I checked the records and since the major-leagues expanded to thirty teams with the addition of the Rays and D-backs in 1998, a total of 37 teams have started off the season going 1-5. The table below lists them all, ordered by year, and gives their final record as well. Teams in bold made the post-season; teams in italics are those who, like Arizona this year, played all six of those games at "home" - don't forget, for scheduling purposes, that's how the two contests in Australia are considered. The table is sortable by clicking on the column headers.
It is obviously way too early to give up on the Diamondbacks. The poster child for a poor start not necessarily being a season killer was right here in Phoenix. It was 1999, where the team started off exactly as this year's model did, losing five of their first six games, and were only at .500 on May 4, with a 14-14 record. That team exploded late in the year, playing .750 ball (51-17) down the stretch, and ending with 100 wins, setting a franchise record that has never been matched since. However, they started the season in Los Angeles and Atlanta, not at home, and as we'll see, that makes a difference.
Overall, however, you have to say the numbers above are not exactly encouraging. Of those 37 teams to begin with one victory in six attempts, only four made the post-season that year, though things are now a little easier than they were there, with the addition of a second wild-card. But even reaching the .500 mark for the entire season was accomplished by a mere eight - as well as the 1999 D-backs, the 2003 incarnation of the team also managed it, [The Philadelphia Phillies appear the masters of the false start: they went 1-5 three times, in 2004, 2006 and 2007, but still finished above .500 every time]

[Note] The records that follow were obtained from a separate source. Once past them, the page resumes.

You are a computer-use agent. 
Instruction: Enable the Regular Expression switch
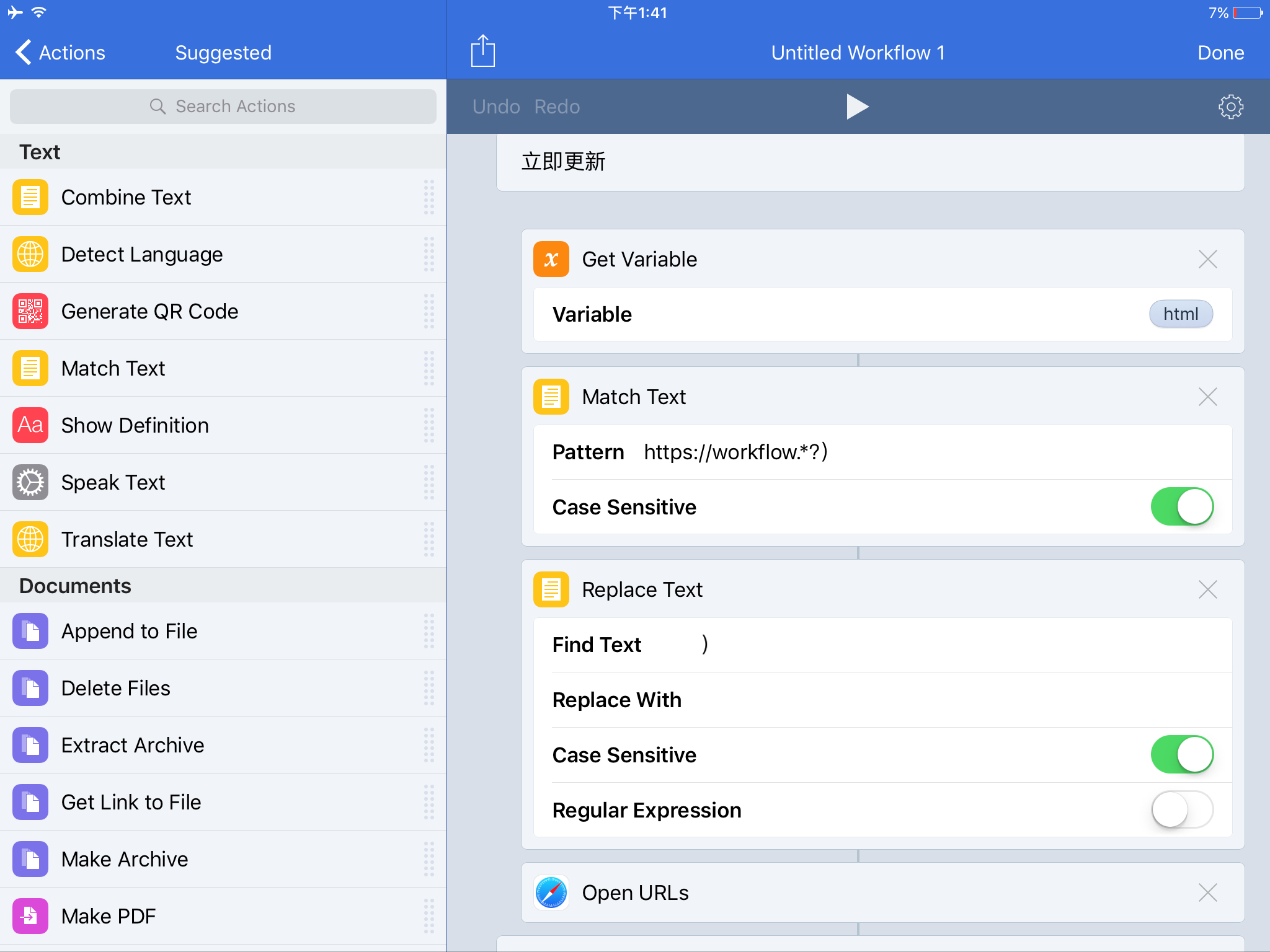click(1182, 810)
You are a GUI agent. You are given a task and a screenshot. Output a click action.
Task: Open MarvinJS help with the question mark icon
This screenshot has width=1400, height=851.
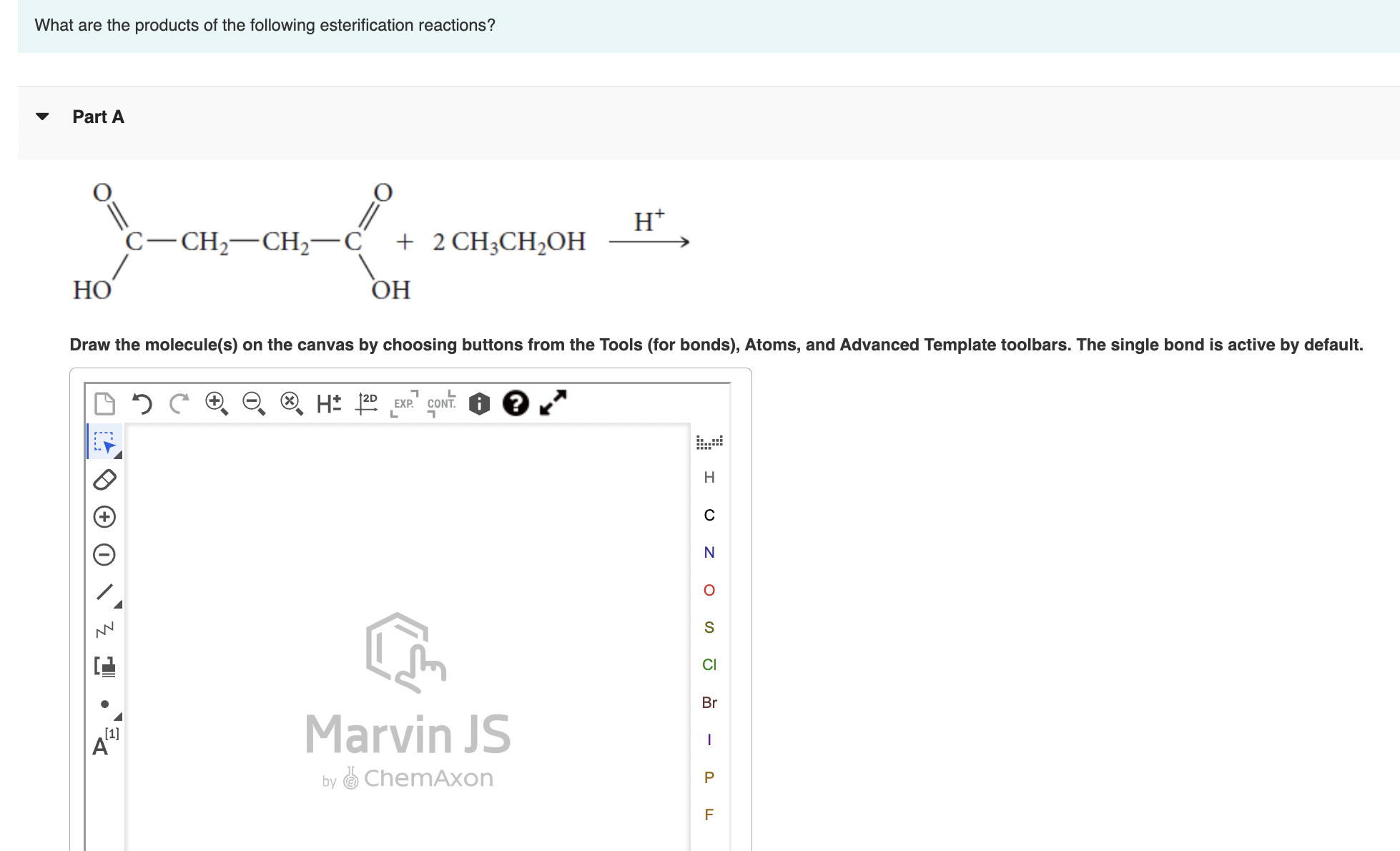[515, 403]
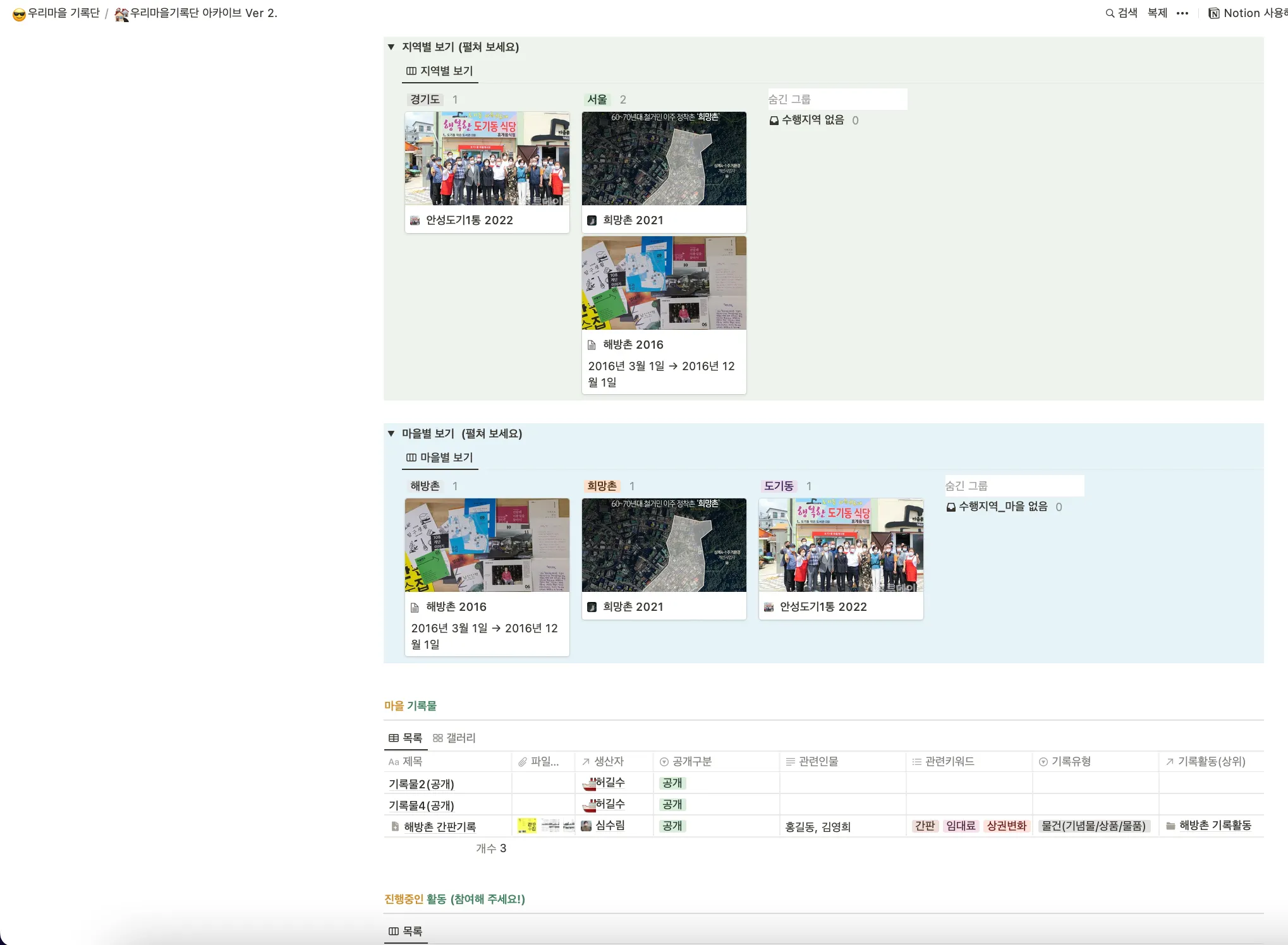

So, while it's still possible to have a good year, we should not be under any illusions as to the difficulty of the task ahead for Arizona. Because the bottom line is, more often than not, teams that start off this badly just don't recover. The mean number of wins put up over all these cases was 73 (so, going 72-84 the rest of the way) and the median was 72. Things get even darker if we focus in on the eleven italicized sides, who like the 2013 Diamondbacks, played all of those first six games at "home". None of them made the playoffs, and the 2006 Phillies were the sole franchise to finish above .500, going 45-30 after the break. The average record for those eleven sides? 69-93.
Let's hope the 2014 Diamondbacks aren't one of those, and there's no denying, every team is different. I certainly don't think this team is as bad as the 2012 Cubs or last year's Astros. But I will feel a great deal better about going forward, after they have put some more wins under their belts, and ideally, swept the Colorado Rockies at Coors this weekend.